-- Begin --
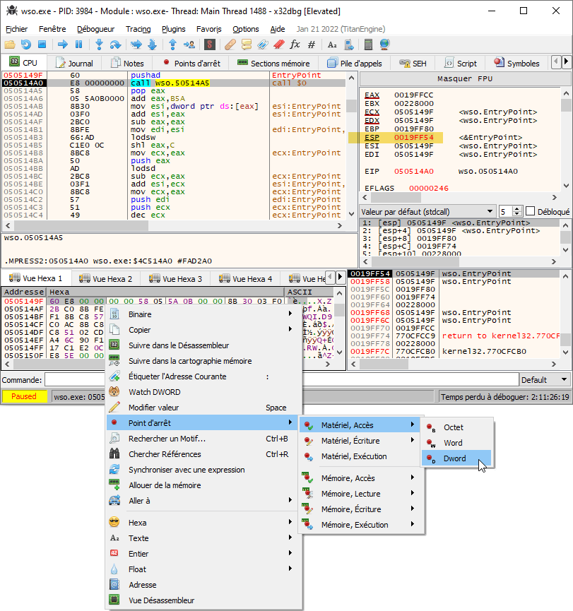Screen dimensions: 573x611
Task: Click the Step Over toolbar icon
Action: click(115, 45)
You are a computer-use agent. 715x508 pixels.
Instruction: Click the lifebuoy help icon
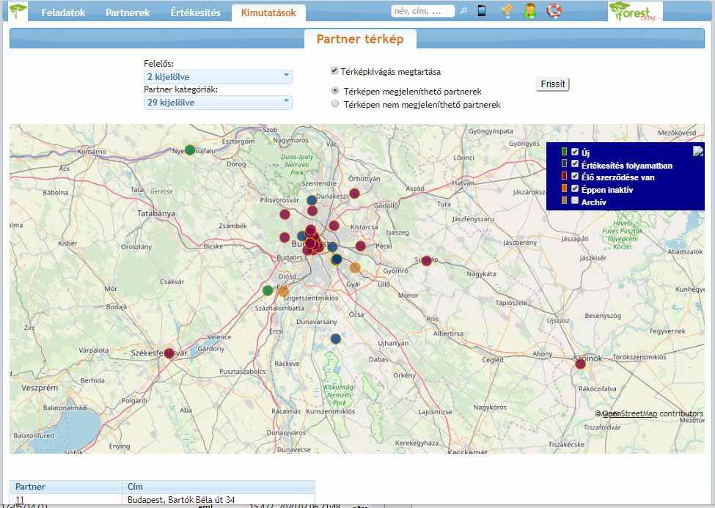(x=554, y=11)
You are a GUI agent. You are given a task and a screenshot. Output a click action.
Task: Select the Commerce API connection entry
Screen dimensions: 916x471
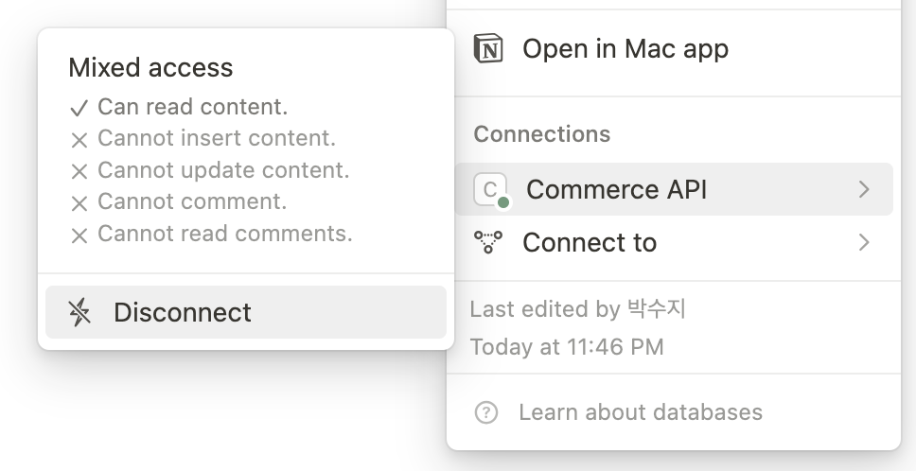point(617,190)
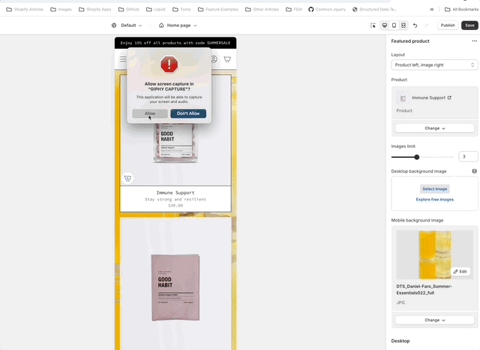Select the fullscreen preview icon
The image size is (480, 350).
click(403, 25)
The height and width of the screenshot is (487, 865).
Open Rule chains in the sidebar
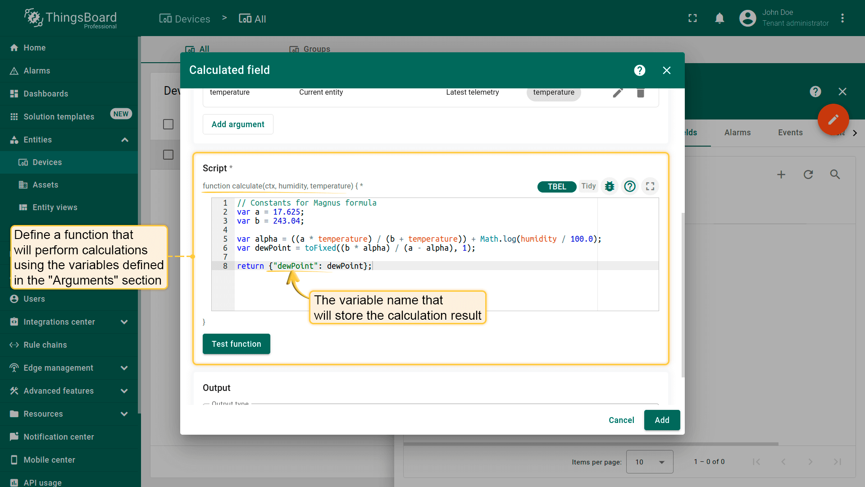[45, 345]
-- End --
* **REQUIRED TASK**
Reproduce all of the data above verbatim, line by line, but omit the pictures.

* **RESULT FOR THIS EXERCISE**
Screen dimensions: 573x611
Task: Click the Step Over toolbar icon
Action: click(115, 45)
You are a computer-use agent. 715x508 pixels.
Instruction: Click the lifebuoy help icon
(x=554, y=11)
You are a GUI agent. You are given a task and a screenshot. Output a click action.
Task: Select the Commerce API connection entry
Screen dimensions: 916x471
point(617,190)
Select the fullscreen preview icon
The image size is (480, 350).
click(403, 25)
The height and width of the screenshot is (487, 865).
Open Rule chains in the sidebar
[45, 345]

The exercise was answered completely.